The trucking industry prides itself on being highly competitive and efficient. However, the industry’s strength can also be its weakness, with truck drivers often finding themselves in a weak bargaining position and unable to maintain safe work practices.

The results of the NTC inquiry, referred to as the safe payments inquiry, were reported by the National Transport Commission in October 2008, just recently. In brief, the inquiry, conducted by the Hon. Lance Wright QC and Professor Michael Quinlan, of the University of New South Wales, found:

This Review finds that the overwhelming weight of evidence indicates that commercial/industrial practices affecting road transport play a direct and significant role in causing hazardous practices. There is solid survey evidence linking payment levels and systems to crashes—

as I have said.

The sad part is the Australian Trucking Association’s response to the safe payments inquiry. They said:

… the consensus view of the ATA is that the most effective and appropriate way to further improve the industry’s on-road safety performance is to implement and enforce the impending Driving Hours and Fatigue Management effectively and that establishing a “Safe Rates” regime is unnecessary and would be ineffective and unsustainable.
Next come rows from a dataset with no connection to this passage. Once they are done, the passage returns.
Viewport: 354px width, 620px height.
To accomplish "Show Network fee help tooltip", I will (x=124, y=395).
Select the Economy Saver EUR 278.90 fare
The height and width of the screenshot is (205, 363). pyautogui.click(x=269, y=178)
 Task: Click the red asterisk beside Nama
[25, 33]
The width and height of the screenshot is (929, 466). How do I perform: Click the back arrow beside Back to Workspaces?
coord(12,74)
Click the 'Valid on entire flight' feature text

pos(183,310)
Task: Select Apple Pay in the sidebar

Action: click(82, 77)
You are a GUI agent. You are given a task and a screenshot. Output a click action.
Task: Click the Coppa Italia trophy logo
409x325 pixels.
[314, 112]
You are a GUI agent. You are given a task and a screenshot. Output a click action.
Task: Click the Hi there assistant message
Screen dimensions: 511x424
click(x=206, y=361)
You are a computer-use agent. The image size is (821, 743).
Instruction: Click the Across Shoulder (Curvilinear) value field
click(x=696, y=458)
It is with a heavy heart that I have to read that. I cannot believe that that tripe is being peddled by those who claim to be the major employer representative for the road transport industry. Can you imagine if the likes of Qantas and Virgin had that same attitude to pilots? There would be uproar—absolute uproar. We would not put up with it. But in the trucking industry it is quite all right. Is it a case of ‘out of sight, out of mind’? I really do not know, but it does absolutely disturb me that they would muddy the waters like that.
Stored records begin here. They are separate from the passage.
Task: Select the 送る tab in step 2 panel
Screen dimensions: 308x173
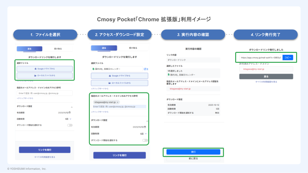Action: [x=104, y=48]
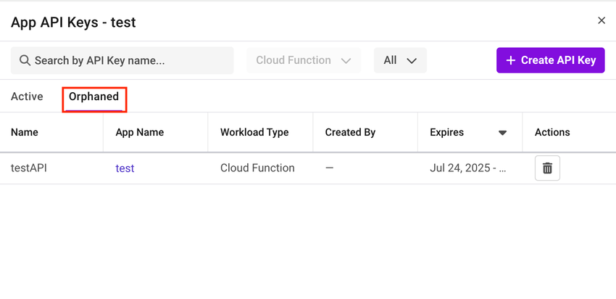Image resolution: width=616 pixels, height=299 pixels.
Task: Switch to the Active tab
Action: click(x=27, y=97)
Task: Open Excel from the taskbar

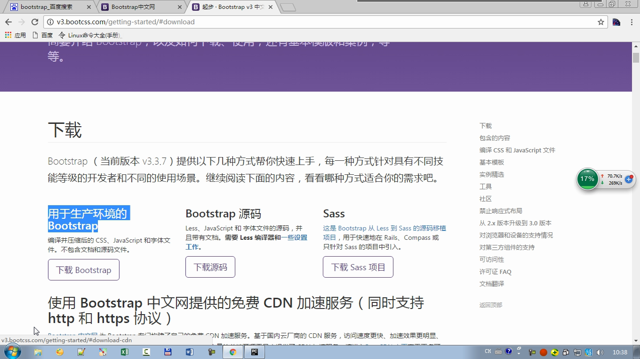Action: pos(124,352)
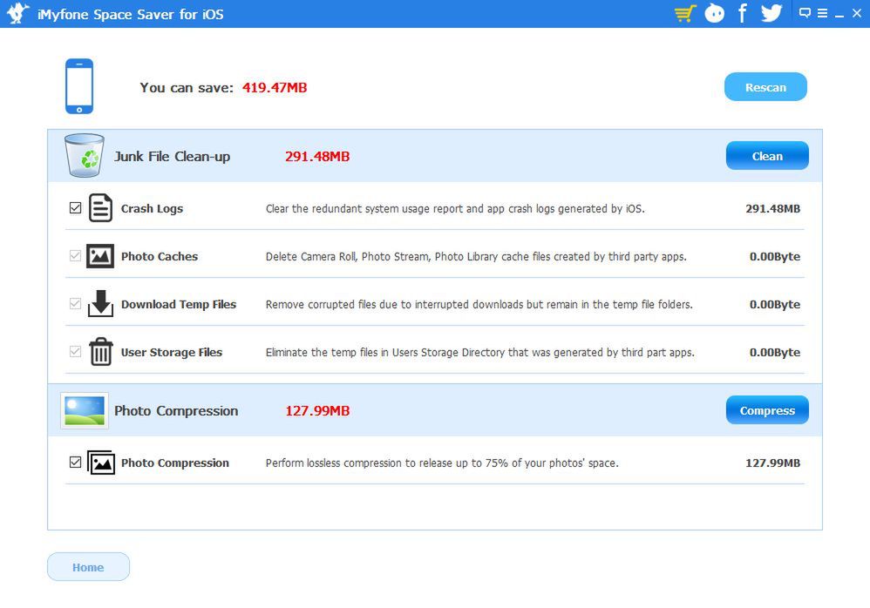
Task: Open the hamburger menu
Action: pyautogui.click(x=825, y=13)
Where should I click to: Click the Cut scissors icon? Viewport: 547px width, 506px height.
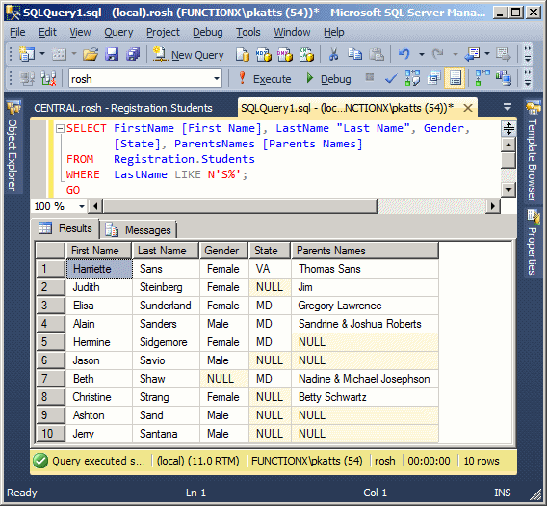[333, 55]
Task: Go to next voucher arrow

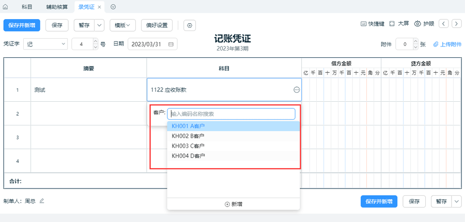Action: 456,24
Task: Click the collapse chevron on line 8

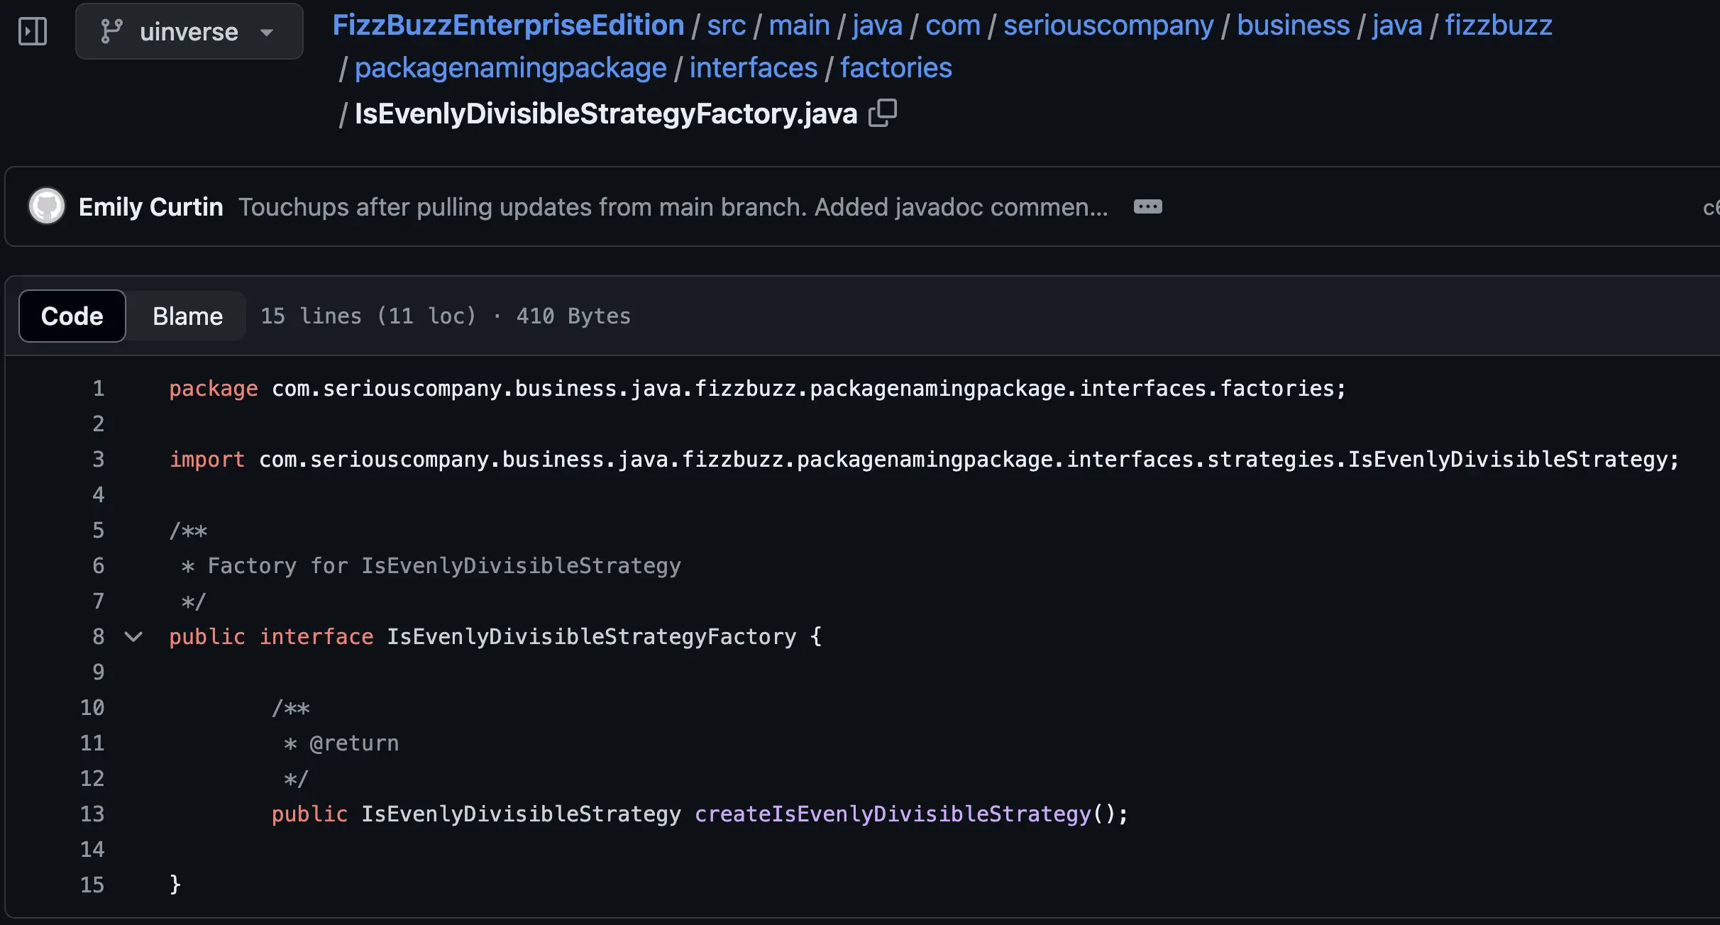Action: pyautogui.click(x=134, y=637)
As I said earlier, this is an exciting week for workers because we are able to overturn the Work Choices legislation to implement fairness and decency in the workplace. I could go on and talk about this for hours, but time is against me. But I also want to take this last minute to stress that we cannot go along with the rhetoric that all employers are baddies. I never, ever have said that. I could never agree with those opposite, or wherever, who might think that all employees are baddies. There are a lot of decent, hardworking Australians, whether they be employees, small business people, big business people or whatever. They all deserve a fair suck of the sav. They did not get that fair suck of the sav when the ratbag element could manipulate the Work Choices legislation.